Data on locating visible targets:
^^^^^^^^

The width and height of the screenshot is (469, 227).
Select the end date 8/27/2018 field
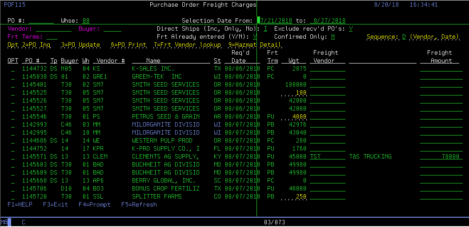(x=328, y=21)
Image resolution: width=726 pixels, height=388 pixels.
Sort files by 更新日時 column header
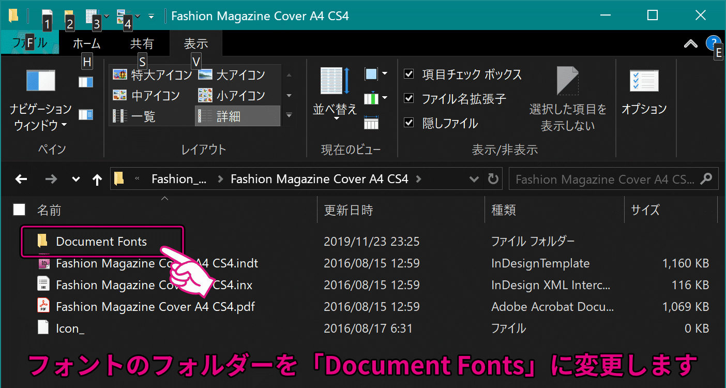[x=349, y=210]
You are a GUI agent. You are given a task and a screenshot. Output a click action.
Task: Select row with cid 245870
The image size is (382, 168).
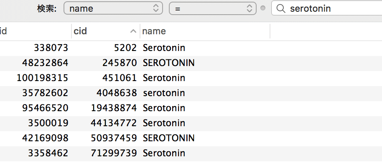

^^^^^^^^

**EXERCISE REQUIREMENTS**
Rewrite the entries from the start through the line containing "[x=349, y=210]", including the requests, and shift every answer coordinate by adding 30 to it. Omit the pictures.

**CORRECT OUTPUT**
The width and height of the screenshot is (469, 227).
Select the end date 8/27/2018 field
(x=358, y=51)
Image resolution: width=726 pixels, height=388 pixels.
Sort files by 更新日時 column header
[x=379, y=240]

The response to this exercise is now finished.